YOUR INSTRUCTIONS: Update the records below by changing every "search magnifier icon" to "search button" and leaving everything else as it is.

PROVIDED RECORDS:
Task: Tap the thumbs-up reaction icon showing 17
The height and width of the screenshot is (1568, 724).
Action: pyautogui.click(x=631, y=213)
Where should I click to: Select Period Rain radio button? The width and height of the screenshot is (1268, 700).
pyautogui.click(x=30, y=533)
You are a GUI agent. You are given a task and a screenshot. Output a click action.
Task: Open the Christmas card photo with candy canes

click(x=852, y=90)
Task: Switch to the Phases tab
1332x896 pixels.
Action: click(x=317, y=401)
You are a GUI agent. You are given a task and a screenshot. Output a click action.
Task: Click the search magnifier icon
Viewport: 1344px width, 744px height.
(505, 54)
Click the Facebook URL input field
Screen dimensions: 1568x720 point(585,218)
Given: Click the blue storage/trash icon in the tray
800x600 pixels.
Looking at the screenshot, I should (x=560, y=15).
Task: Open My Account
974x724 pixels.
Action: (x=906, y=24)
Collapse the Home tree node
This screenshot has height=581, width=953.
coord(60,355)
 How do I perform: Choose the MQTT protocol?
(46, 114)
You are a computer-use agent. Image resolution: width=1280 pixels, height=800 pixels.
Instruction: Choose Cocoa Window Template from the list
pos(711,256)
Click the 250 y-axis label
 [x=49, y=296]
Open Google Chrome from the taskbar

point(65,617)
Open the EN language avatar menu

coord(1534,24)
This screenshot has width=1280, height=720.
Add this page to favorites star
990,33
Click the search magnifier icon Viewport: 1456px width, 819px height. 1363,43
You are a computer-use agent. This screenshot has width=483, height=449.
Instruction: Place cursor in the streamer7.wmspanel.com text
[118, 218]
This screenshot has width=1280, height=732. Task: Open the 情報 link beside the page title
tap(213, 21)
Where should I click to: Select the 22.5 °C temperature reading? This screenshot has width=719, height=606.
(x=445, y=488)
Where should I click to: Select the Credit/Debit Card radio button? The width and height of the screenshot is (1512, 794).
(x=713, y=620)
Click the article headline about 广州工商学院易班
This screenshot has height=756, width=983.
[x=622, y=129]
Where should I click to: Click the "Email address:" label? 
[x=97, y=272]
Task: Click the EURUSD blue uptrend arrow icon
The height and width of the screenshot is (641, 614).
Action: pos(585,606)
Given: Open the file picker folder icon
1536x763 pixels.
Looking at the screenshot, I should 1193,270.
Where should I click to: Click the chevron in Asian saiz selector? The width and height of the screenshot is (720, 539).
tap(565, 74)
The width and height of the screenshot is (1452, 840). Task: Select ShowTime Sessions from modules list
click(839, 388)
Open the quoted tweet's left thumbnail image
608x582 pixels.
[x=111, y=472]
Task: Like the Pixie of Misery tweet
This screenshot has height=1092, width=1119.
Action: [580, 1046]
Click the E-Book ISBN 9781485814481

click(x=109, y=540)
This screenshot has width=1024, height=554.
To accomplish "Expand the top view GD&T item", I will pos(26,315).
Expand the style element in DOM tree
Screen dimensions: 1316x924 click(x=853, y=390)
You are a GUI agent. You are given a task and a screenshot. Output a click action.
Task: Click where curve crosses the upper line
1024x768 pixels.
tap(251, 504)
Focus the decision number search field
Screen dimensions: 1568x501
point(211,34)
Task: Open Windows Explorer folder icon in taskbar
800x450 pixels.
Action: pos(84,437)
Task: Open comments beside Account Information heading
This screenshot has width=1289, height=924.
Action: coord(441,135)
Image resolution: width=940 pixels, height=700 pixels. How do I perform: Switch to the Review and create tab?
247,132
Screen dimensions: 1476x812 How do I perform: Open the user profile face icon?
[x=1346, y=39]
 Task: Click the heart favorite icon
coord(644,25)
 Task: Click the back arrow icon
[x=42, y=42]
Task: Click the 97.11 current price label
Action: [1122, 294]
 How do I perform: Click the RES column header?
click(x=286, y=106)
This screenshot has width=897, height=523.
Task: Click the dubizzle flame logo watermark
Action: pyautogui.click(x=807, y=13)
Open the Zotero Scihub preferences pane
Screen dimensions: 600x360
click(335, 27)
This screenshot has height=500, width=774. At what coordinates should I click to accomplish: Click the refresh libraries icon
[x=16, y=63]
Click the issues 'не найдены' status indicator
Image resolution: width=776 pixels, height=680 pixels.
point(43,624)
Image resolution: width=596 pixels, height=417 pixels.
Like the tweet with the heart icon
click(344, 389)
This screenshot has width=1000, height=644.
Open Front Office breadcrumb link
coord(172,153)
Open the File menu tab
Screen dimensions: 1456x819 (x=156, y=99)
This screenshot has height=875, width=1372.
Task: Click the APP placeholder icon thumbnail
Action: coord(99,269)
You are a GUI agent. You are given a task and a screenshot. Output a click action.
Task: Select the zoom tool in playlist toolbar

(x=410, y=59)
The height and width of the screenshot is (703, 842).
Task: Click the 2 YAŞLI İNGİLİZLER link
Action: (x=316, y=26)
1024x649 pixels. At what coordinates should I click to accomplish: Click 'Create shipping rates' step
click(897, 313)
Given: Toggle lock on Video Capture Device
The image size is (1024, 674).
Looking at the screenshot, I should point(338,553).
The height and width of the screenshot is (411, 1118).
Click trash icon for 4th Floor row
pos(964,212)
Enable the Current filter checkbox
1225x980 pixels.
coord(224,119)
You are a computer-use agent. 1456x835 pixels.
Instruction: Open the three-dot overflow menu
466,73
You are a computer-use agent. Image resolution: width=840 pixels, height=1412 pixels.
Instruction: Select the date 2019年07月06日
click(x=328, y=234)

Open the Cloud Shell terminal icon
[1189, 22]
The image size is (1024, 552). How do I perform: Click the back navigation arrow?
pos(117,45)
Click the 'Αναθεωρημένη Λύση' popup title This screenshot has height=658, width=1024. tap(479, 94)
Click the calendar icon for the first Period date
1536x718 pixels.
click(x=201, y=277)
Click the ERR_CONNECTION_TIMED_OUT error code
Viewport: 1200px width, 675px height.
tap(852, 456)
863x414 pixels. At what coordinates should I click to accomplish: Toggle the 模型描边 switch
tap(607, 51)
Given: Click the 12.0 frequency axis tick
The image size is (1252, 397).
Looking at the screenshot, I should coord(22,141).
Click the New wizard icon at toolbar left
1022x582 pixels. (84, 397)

OUTPUT BELOW:
Task: Tap the thumbs-up reaction icon showing 17
The height and width of the screenshot is (1568, 724).
Action: pyautogui.click(x=631, y=213)
Where should I click to: Select Period Rain radio button? The width and height of the screenshot is (1268, 700).
pyautogui.click(x=30, y=533)
You are a GUI agent. You are given a task and a screenshot. Output a click action.
Task: Open the Christmas card photo with candy canes

click(x=852, y=90)
Task: Switch to the Phases tab
1332x896 pixels.
Action: click(x=317, y=401)
You are a GUI agent. You are given a task and a screenshot. Output a click action.
Task: Click the search button
Viewport: 1344px width, 744px height.
(505, 54)
Click the Facebook URL input field
Screen dimensions: 1568x720 point(585,218)
Given: Click the blue storage/trash icon in the tray
800x600 pixels.
Looking at the screenshot, I should (x=560, y=15).
Task: Open My Account
974x724 pixels.
Action: (x=906, y=24)
Collapse the Home tree node
This screenshot has height=581, width=953.
coord(60,355)
 How do I perform: Choose the MQTT protocol?
(46, 114)
You are a computer-use agent. Image resolution: width=1280 pixels, height=800 pixels.
Instruction: Choose Cocoa Window Template from the list
pos(711,256)
Click the 250 y-axis label
 [x=49, y=296]
Open Google Chrome from the taskbar

point(65,617)
Open the EN language avatar menu

coord(1534,24)
This screenshot has width=1280, height=720.
Add this page to favorites star
990,33
Click the search button Viewport: 1456px width, 819px height. 1363,43
You are a computer-use agent. This screenshot has width=483, height=449.
Instruction: Place cursor in the streamer7.wmspanel.com text
[118, 218]
This screenshot has width=1280, height=732. Task: Open the 情報 link beside the page title
tap(213, 21)
Where should I click to: Select the 22.5 °C temperature reading? This screenshot has width=719, height=606.
(x=445, y=488)
Where should I click to: Select the Credit/Debit Card radio button? The width and height of the screenshot is (1512, 794).
(x=713, y=620)
Click the article headline about 广州工商学院易班
This screenshot has height=756, width=983.
[x=622, y=129]
Where should I click to: Click the "Email address:" label? 
[x=97, y=272]
Task: Click the EURUSD blue uptrend arrow icon
The height and width of the screenshot is (641, 614).
Action: pos(585,606)
Given: Open the file picker folder icon
1536x763 pixels.
Looking at the screenshot, I should 1193,270.
Where should I click to: Click the chevron in Asian saiz selector? The width and height of the screenshot is (720, 539).
tap(565, 74)
The width and height of the screenshot is (1452, 840). Task: Select ShowTime Sessions from modules list
click(839, 388)
Open the quoted tweet's left thumbnail image
608x582 pixels.
[x=111, y=472]
Task: Like the Pixie of Misery tweet
This screenshot has height=1092, width=1119.
Action: [580, 1046]
Click the E-Book ISBN 9781485814481

click(x=109, y=540)
This screenshot has width=1024, height=554.
To accomplish "Expand the top view GD&T item", I will pos(26,315).
Expand the style element in DOM tree
Screen dimensions: 1316x924 click(x=853, y=390)
You are a GUI agent. You are given a task and a screenshot. Output a click action.
Task: Click where curve crosses the upper line
1024x768 pixels.
tap(251, 504)
Focus the decision number search field
Screen dimensions: 1568x501
point(211,34)
Task: Open Windows Explorer folder icon in taskbar
800x450 pixels.
Action: pos(84,437)
Task: Open comments beside Account Information heading
This screenshot has width=1289, height=924.
Action: coord(441,135)
Image resolution: width=940 pixels, height=700 pixels. How do I perform: Switch to the Review and create tab?
247,132
Screen dimensions: 1476x812 How do I perform: Open the user profile face icon?
[x=1346, y=39]
 Task: Click the heart favorite icon
coord(644,25)
 Task: Click the back arrow icon
[x=42, y=42]
Task: Click the 97.11 current price label
Action: [1122, 294]
 How do I perform: Click the RES column header?
click(x=286, y=106)
This screenshot has width=897, height=523.
Task: Click the dubizzle flame logo watermark
Action: pyautogui.click(x=807, y=13)
Open the Zotero Scihub preferences pane
Screen dimensions: 600x360
click(335, 27)
This screenshot has height=500, width=774. At what coordinates should I click to accomplish: Click the refresh libraries icon
[x=16, y=63]
Click the issues 'не найдены' status indicator
Image resolution: width=776 pixels, height=680 pixels.
point(43,624)
Image resolution: width=596 pixels, height=417 pixels.
Like the tweet with the heart icon
click(344, 389)
This screenshot has width=1000, height=644.
Open Front Office breadcrumb link
coord(172,153)
Open the File menu tab
Screen dimensions: 1456x819 (x=156, y=99)
This screenshot has height=875, width=1372.
Task: Click the APP placeholder icon thumbnail
Action: coord(99,269)
You are a GUI agent. You are given a task and a screenshot. Output a click action.
Task: Select the zoom tool in playlist toolbar

(x=410, y=59)
The height and width of the screenshot is (703, 842).
Task: Click the 2 YAŞLI İNGİLİZLER link
Action: (x=316, y=26)
1024x649 pixels. At what coordinates should I click to accomplish: Click 'Create shipping rates' step
click(897, 313)
Given: Toggle lock on Video Capture Device
The image size is (1024, 674).
Looking at the screenshot, I should point(338,553).
The height and width of the screenshot is (411, 1118).
Click trash icon for 4th Floor row
pos(964,212)
Enable the Current filter checkbox
1225x980 pixels.
coord(224,119)
You are a computer-use agent. 1456x835 pixels.
Instruction: Open the three-dot overflow menu
466,73
You are a computer-use agent. Image resolution: width=840 pixels, height=1412 pixels.
Instruction: Select the date 2019年07月06日
click(x=328, y=234)

Open the Cloud Shell terminal icon
[1189, 22]
The image size is (1024, 552). How do I perform: Click the back navigation arrow?
pos(117,45)
Click the 'Αναθεωρημένη Λύση' popup title This screenshot has height=658, width=1024. tap(479, 94)
Click the calendar icon for the first Period date
1536x718 pixels.
click(x=201, y=277)
Click the ERR_CONNECTION_TIMED_OUT error code
Viewport: 1200px width, 675px height.
tap(852, 456)
863x414 pixels. At what coordinates should I click to accomplish: Toggle the 模型描边 switch
tap(607, 51)
Given: Click the 12.0 frequency axis tick
The image size is (1252, 397).
Looking at the screenshot, I should coord(22,141).
Click the New wizard icon at toolbar left
1022x582 pixels. (84, 397)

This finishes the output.